I sometimes use Brahman (or other words, such as Tao, or even Tathata if the context does not render that confusing) to refer to the Whole: the totality without an edge, the one-without-a-second, the all-without-another—of which we also are. The Whole itself has no proper analogy; it is not a figure that has a ground: it is the ground from which all figures arise, subsist, and pass away. I conclude to non-dualism from the non-separability and mutuality (Zen talk: “all things mutually arising” ) apparent in lived experience, particularly in non-thinking just-being-aware. (Fingers, again, metaphors and allusions...)
If someone uses the word “god” to mean much the same thing, then we understand one another, and we can talk from there, sorting out the details, sharing our varied metaphors. However, if someone else insists that “god” (a) entails a supernatural category,* and (b) necessarily refers to a supernatural individual—then we are not talking about the same thing at all. At that point, all discussion is likely to focus on dualism versus non-dualism, or on a supernatural spirituality versus (as Starrman put it) a natural spirituality.

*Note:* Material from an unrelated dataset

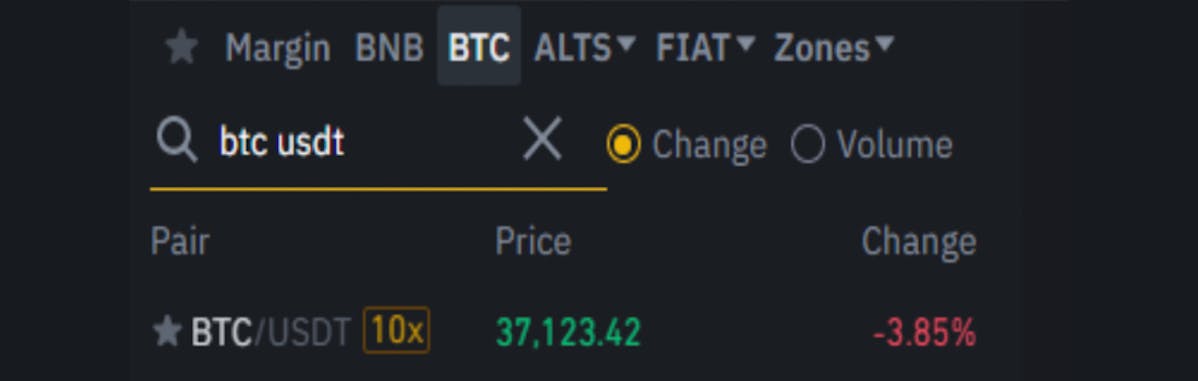Expand the ALTS dropdown

(x=584, y=48)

The word “god” is simply a label: either for the non-conceptual ineffable, or for some conceptual complex. If I say that I “believe in the god (or the goddess)”, to what am I referring? As darthmix points out, what someone else thinks I am referring to is likely to depend on their particular “set of cultural traditions and associations and definitions.” In the RHP culture here, for example, it is likely to be generally taken as referring to supernatural theism; and rejection of the term “god” is likely to be taken as rejection of that supernatural theism. [Note just in this thread how the personal pronoun keeps cropping up.]

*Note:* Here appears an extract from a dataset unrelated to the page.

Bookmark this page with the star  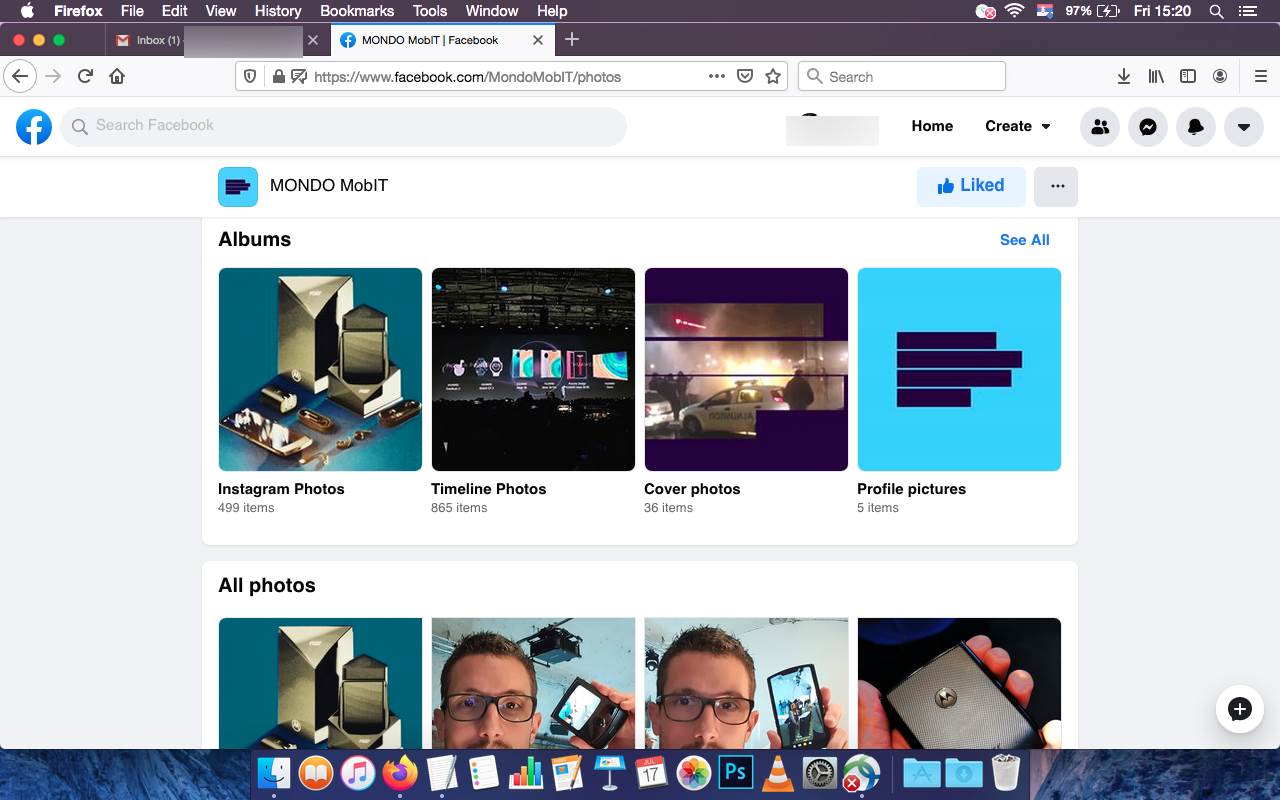772,76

The potential for confusion expands when one realizes that some strictly non-supernaturalist, non-dualist spiritualities use theistic language (perhaps because it was inherited), but in a strictly metaphorical sense (e.g., Kashmiri Shaivism; some Advaita Vedantists, Sufis, Kabbalists, etc.).
I have no intrinsic objection to the word; I simply do not use it in this “culture”—and if I do, I am careful define what I mean by it; or, more specifically, what I do not mean. I am not sure exactly what one is abandoning by simply abandoning the word.
* By “supernatural” here, I mean extra-natural, or extra-cosmic, not simply beyond our comprehension. I do not assume that there are no aspects of the natural cosmos that transcend the “grammar of our consciousness”; and I do not take Brahman to be supernatural.